====== THE DATA ======
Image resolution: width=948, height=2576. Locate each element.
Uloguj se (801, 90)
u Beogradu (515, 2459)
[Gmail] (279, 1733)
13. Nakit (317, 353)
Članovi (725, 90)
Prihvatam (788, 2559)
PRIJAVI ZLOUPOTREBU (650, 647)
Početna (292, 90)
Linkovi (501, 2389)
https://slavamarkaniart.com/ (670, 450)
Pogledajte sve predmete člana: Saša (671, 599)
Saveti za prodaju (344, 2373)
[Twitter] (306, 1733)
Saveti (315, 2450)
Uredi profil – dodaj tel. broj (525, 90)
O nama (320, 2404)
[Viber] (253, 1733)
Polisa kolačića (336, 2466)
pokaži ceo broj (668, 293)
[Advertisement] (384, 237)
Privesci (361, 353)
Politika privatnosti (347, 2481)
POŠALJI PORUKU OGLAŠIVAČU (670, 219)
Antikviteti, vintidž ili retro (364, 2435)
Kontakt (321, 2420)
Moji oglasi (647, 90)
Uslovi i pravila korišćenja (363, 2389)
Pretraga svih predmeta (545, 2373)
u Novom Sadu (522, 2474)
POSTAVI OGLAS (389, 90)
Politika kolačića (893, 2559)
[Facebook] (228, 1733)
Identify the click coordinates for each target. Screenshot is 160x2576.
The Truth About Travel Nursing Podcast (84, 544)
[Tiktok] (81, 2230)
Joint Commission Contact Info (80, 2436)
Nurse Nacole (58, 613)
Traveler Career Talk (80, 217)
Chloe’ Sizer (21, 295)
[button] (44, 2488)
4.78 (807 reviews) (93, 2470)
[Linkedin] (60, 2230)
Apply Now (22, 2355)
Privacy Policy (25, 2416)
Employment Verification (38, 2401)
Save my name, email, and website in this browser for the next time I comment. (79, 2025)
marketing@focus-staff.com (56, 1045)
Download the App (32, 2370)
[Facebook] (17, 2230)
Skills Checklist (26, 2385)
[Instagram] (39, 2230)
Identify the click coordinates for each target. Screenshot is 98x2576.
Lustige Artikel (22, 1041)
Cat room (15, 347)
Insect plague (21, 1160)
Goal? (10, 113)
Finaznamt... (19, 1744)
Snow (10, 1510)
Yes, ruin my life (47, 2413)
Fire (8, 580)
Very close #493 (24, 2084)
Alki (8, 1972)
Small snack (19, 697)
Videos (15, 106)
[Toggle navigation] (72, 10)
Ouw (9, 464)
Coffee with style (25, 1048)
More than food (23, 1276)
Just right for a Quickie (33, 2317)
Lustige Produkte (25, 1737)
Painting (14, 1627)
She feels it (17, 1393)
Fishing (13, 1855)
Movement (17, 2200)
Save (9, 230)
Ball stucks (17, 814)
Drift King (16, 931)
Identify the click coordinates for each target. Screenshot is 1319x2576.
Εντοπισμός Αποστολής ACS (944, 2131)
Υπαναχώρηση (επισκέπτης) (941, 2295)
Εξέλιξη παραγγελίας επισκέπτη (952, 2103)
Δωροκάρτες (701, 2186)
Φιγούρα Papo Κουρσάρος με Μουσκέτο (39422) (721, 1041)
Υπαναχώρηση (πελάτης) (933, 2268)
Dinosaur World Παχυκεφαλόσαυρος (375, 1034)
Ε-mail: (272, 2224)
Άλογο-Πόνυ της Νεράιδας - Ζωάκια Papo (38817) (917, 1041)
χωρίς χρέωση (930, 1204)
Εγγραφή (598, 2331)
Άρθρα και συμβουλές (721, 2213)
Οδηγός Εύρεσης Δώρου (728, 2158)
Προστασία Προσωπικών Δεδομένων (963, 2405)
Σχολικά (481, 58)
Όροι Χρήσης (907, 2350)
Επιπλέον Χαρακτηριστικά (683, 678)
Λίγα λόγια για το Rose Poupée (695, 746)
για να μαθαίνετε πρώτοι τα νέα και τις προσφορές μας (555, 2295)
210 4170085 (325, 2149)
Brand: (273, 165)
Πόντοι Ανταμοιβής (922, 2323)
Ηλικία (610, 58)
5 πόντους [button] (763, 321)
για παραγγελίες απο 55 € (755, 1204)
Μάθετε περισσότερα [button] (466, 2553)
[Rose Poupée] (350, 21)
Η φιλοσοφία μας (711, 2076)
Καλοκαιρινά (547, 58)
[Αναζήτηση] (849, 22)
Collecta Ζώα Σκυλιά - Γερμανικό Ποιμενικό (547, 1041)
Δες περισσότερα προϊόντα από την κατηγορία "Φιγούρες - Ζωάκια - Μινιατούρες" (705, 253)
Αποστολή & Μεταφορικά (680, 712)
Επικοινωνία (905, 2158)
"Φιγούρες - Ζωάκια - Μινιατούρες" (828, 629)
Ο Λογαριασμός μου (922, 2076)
======
* _WHAT NEEDS TO BE DONE_:
Would you please copy exactly the part of the entries above that begins at the line containing "Εγγραφή (598, 2331)" and ends at the line containing "για να μαθαίνετε", both lines included?

* _OUTPUT BELOW_:
Εγγραφή (598, 2331)
Άρθρα και συμβουλές (721, 2213)
Οδηγός Εύρεσης Δώρου (728, 2158)
Προστασία Προσωπικών Δεδομένων (963, 2405)
Σχολικά (481, 58)
Όροι Χρήσης (907, 2350)
Επιπλέον Χαρακτηριστικά (683, 678)
Λίγα λόγια για το Rose Poupée (695, 746)
για να μαθαίνετε πρώτοι τα νέα και τις προσφορές μας (555, 2295)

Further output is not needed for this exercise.